* _Activity_
When you find the line with "Cotizar (131, 1853)" among the records below, reproduce it and each line after it exactly, ending with the line with "Material Didáctico (42, 2303)".
======== Dataset entries
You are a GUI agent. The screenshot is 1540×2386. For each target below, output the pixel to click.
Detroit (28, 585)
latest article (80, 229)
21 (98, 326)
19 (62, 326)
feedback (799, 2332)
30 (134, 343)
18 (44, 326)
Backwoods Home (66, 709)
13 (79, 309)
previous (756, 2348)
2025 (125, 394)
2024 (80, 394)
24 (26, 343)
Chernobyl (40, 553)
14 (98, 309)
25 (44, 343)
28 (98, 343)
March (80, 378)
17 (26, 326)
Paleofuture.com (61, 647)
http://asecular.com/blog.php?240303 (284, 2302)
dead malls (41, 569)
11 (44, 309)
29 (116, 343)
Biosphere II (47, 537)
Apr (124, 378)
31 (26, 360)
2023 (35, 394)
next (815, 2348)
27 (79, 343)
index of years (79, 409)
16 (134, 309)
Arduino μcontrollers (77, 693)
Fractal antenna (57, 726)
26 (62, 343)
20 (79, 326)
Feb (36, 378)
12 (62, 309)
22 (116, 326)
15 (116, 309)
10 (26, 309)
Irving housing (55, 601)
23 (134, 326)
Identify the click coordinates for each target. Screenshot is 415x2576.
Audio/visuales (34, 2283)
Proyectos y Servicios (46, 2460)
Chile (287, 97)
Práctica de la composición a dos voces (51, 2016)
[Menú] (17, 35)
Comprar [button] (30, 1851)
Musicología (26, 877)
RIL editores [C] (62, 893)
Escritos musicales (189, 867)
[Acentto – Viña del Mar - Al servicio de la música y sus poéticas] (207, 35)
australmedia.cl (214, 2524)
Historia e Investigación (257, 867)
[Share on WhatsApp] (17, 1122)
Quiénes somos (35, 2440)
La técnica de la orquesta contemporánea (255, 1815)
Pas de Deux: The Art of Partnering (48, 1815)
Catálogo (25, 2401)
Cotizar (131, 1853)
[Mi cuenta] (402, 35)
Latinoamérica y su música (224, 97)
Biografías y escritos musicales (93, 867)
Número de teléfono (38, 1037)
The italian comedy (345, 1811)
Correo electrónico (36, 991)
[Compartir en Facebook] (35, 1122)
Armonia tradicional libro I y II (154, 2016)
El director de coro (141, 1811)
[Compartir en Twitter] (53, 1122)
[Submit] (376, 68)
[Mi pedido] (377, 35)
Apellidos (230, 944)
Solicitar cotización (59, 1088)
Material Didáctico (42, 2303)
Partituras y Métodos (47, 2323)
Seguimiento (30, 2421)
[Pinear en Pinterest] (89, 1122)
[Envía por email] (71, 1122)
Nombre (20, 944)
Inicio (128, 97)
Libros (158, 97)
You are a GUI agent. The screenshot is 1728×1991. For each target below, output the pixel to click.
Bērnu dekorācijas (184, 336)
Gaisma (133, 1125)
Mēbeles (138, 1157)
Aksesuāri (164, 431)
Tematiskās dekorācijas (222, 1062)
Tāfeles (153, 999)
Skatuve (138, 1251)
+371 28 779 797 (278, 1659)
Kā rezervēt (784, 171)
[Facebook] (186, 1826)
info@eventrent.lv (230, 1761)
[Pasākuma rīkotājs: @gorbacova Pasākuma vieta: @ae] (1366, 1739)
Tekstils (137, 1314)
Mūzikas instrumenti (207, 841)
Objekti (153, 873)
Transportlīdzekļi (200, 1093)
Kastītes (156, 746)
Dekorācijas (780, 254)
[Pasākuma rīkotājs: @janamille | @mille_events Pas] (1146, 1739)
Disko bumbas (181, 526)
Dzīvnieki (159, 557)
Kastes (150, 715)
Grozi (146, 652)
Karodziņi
================
* _Problem solution_
Cotizar (131, 1853)
[Mi cuenta] (402, 35)
Latinoamérica y su música (224, 97)
Biografías y escritos musicales (93, 867)
Número de teléfono (38, 1037)
The italian comedy (345, 1811)
Correo electrónico (36, 991)
[Compartir en Facebook] (35, 1122)
Armonia tradicional libro I y II (154, 2016)
El director de coro (141, 1811)
[Compartir en Twitter] (53, 1122)
[Submit] (376, 68)
[Mi pedido] (377, 35)
Apellidos (230, 944)
Solicitar cotización (59, 1088)
Material Didáctico (42, 2303)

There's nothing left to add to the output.